---------- EXTRAIT À LIRE ----------
11.80 - MON AVIS SUR LE FILM L'ETRANGE MONSIEUR STEVE DE RAYMOND BAILLY (1957)


 Vu le Film L’Etrange Monsieur Steve de Raymond Bailly (1957) avec Jeanne Moreau Philippe Lemaire Jacques Varennes Armand Mestral Lino Ventura Anouk Ferjac Allain Dhurtall Robert Rollis 

Georges Villard, petit employé de banque sans envergure, se laisse séduire par un certain M. Steve ; celui-ci lui rend de menus services, lui fait goûter des plaisirs dispendieux, lui présente sa femme, Florence, dont il tombe amoureux ; 

Il y a dans ce polar français une étrangeté qui justifie pleinement son titre. L’Étrange Monsieur Steve, réalisé par Raymond Bailly, reste un film rare et assez méconnu du grand public, mais qui mérite qu’on s’y arrête tant il illustre une facette du cinéma policier français des années 50 : des intrigues simples, presque sèches, mais animées par une distribution exceptionnelle. 

Le rôle principal ne revient pas à l’escroc Steve, mais bien à Philippe Lemaire, encore jeune acteur qui se révèle ici étonnamment juste. Il incarne Georges, un employé de banque ordinaire, un homme droit et sérieux, mais aussi vulnérable. Ce personnage de "monsieur tout le monde" fascine Steve, l’escroc manipulateur qui a besoin d’un pion docile pour exécuter ses plans. Georges est séduit malgré lui, happé par une mécanique criminelle où l’argent et la séduction prennent vite le dessus sur ses principes. Lemaire, qu’on a parfois tendance à réduire à ses rôles plus secondaires, trouve ici un rôle qui le valorise : il exprime la naïveté, l’hésitation, puis la peur avec une authenticité qui donne chair au récit. 

Steve, joué par Armand Mestral, est l’escroc charismatique, cynique et dominateur. C’est lui le grand marionnettiste, celui qui voit dans Georges la parfaite recrue pour son coup : un cambriolage de banque soigneusement préparé. Son intelligence froide, alliée à une absence totale de morale, en font un personnage inquiétant, presque fascinant par son aplomb. Il utilise les failles psychologiques de Georges, son ennui, son besoin de reconnaissance, pour le transformer en complice.
----------
> _CONSIGNES_
(1) D'après l'extrait sur le film L'Étrange Monsieur Steve, quel acteur interprète Georges ?
(2) Poursuivez l'extrait consacré au film L'Étrange Monsieur Steve à la suite de sa dernière phrase.
Les données ont une autre source que l'extrait.
---------- DONNÉES ----------
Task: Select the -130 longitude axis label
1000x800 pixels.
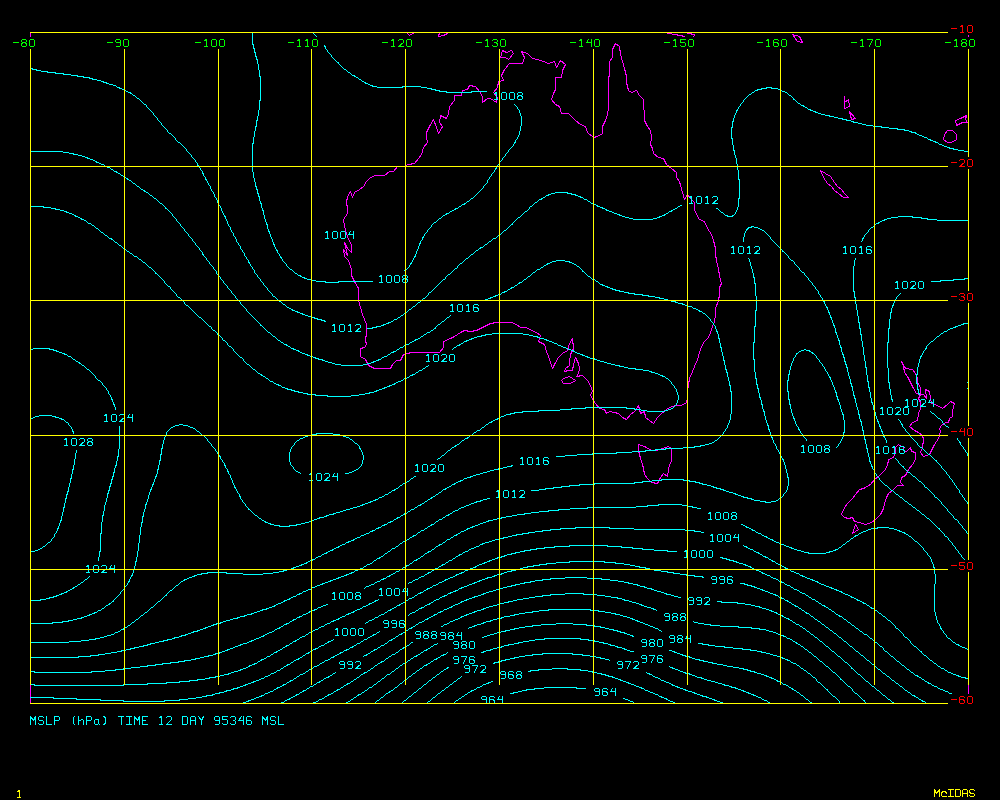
----------
> _CORRIGÉS_
(1) Philippe Lemaire.

(2)
Mais la vraie carte maîtresse de Steve, c’est Florence, sa femme, interprétée par une Jeanne Moreau encore en début de carrière mais déjà magnétique. Elle incarne à la perfection cette femme fatale ambiguë, partagée entre loyauté envers son mari criminel et attirance pour Georges, le jeune employé candide qu’elle trouble et manipule à la fois. Moreau est lumineuse, sensuelle, et joue déjà de ce mélange de froideur et de passion qui fera sa marque dans le cinéma français. Florence, par ses regards et ses silences, devient le pivot du drame : Georges est-il amoureux d’elle, ou victime d’un piège savamment tendu ? Est-elle sincère ou simple instrument des manigances de Steve ? Le film, volontairement, ne tranche pas trop vite.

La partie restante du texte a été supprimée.